The committee argued that the finance adviser and the secretary finance should have established seriousness with their presence. However, the committee decided to take up the matter again on Tuesday with the expectation of matching sincerity of the government side.

An additional secretary of the finance ministry told the committee that there could be serious problems for Pakistan if FATF action plan was not complied with by Tuesday that required changes to the Anti-Money Laundering Act (AMLA) 2010 and Foreign Exchange Regulation Act (FERA) 1947.

The committee deferred the approval and warned the government officials that it would like to know what was being asked from Pakistan and the government’s economic team should show seriousness towards the legislative process.

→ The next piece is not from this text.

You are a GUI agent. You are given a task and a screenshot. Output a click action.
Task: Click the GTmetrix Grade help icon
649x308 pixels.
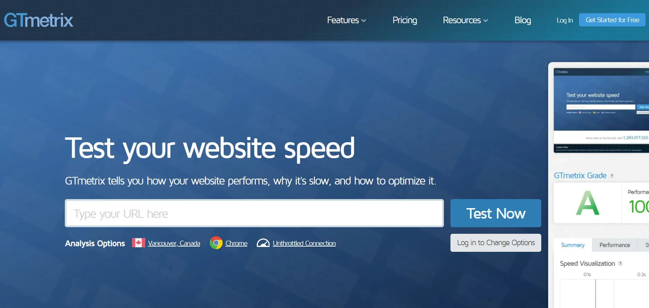(612, 176)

Some members of the committee opposed the restriction for not carrying more than $10,000 foreign currency within the country as well as enhanced punishment and making the offence cognizable.

The committee members observed that the government was not fully disclosing its agreement with the FATF. Even a treasury member stated that the committee must know about FATF demands. The meeting was informed that nine amendments were proposed in the AML Act to comply with the FATF requirements.

A senior official of the FMU while briefing the committee stated that there could be serious implications on trade of the country if it did not comply with the FATF action plan, adding non-compliance may lead to delay in opening of accounts and it would negatively impact the foreign direct investment and consequently the balance of payment position.

The additional secretary finance said that the government would be able to present the face-to-face Working Group meeting on January 20-21 if the law was approved by the committee before January 10, 2020. Otherwise, he stated that there would be serious implications for the country. “We are already walking on a very tight rope,” he added.

Director General FMU Mansoor Ahmed Siddiqui stated that as per latest status, Pakistan was largely compliant on 5 points of the FATF action plan, partially complaint on 17 and non-complaint on five points.